In the mid-1990s, it was becoming clear that histone modifications (see Milestone 22) and chromatin remodelling (see Milestone 17) were important regulators of gene expression. Yet, how specific histone modifications translated into altered gene activity remained unclear.Then, in 1995, a landmark study provided the first clue that gene-regulatory proteins directly interacted with chromatin. In Saccharomyces cerevisiae, histones are packaged into regions of transcriptionally silent, inaccessible heterochromatin by repressor proteins, such as the silent information regulators SIR3 and SIR4. A series of experiments from Michael Grunstein's laboratory revealed that the N termini of histones H3 and H4 were bound by the SIRs, showing for the first time that histones interact with gene-regulatory proteins. Importantly, further analysis revealed that acetylation of the N terminus of H4 prevented its interaction with SIR3.

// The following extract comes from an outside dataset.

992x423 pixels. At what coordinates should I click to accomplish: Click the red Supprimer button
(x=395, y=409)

Four years later, a team led by Ming-Ming Zhou solved the solution structure of the bromodomain — a motif that is found in many transcriptional co-activators. Zhou identified an acetylated histone lysine as the specific binding site of the bromodomain. It had long been known that active genes were marked by acetylated chromatin, and the Grunstein and Zhou studies provided the first insights into the functional implications of this association — acetylated histone tails prevent the colocalization of repressor proteins and provide specific binding sites for co-activators.

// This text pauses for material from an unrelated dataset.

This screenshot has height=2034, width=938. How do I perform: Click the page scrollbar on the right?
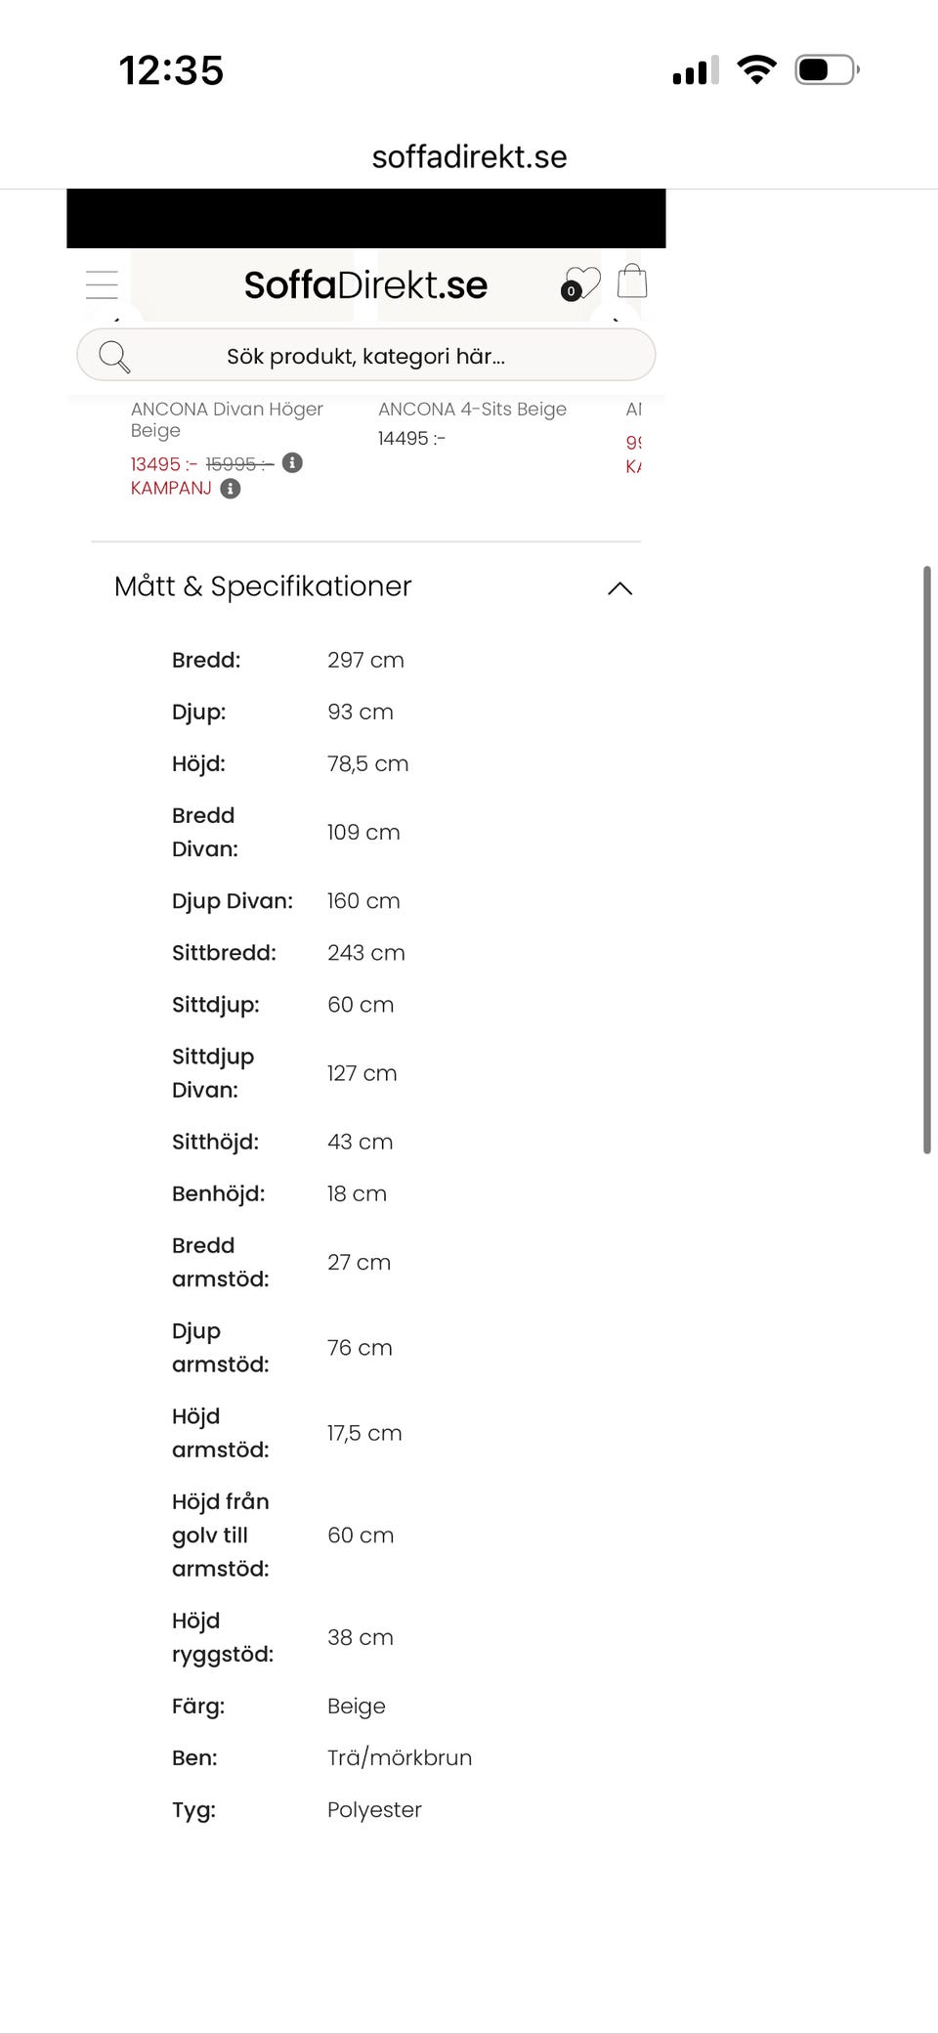tap(926, 860)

An intensive search for further chromatin-binding modules ensued, which proved fruitful in 2001. Three groups — led by Thomas Jenuwein, Tony Kouzarides and Shiv Grewal — independently verified that the chromo-domain of heterochromatin protein-1 (HP1) or its yeast homologue Swi6 interacted with histone H3 when methylated at the Lys9 residue. In contrast to acetyl marks, methylated H3K9 is a signature for heterochromatic domains, and the binding of HP1 at these sites maintains transcriptional silence.

These and other findings lend strong support to the concept of a 'histone code', which predicts that different combinations of histone modifications provide distinct 'readouts' in the form of chromatin-binding proteins. In particular, the binding of proteins that contain bromo- and chromodomains provides illuminating evidence for modification-dependent target specificity on the chromatin template, with contrasting effects on gene expression.

These insights into the selective interactions between histones and effector proteins have transformed our perception of eukaryotic gene regulation. And, although the details of the 'histone code' are still hotly debated, these findings have resolved long-standing mysteries about fundamental processes, such as heterochromatin formation, X-chromosome inactivation and transcriptional memory.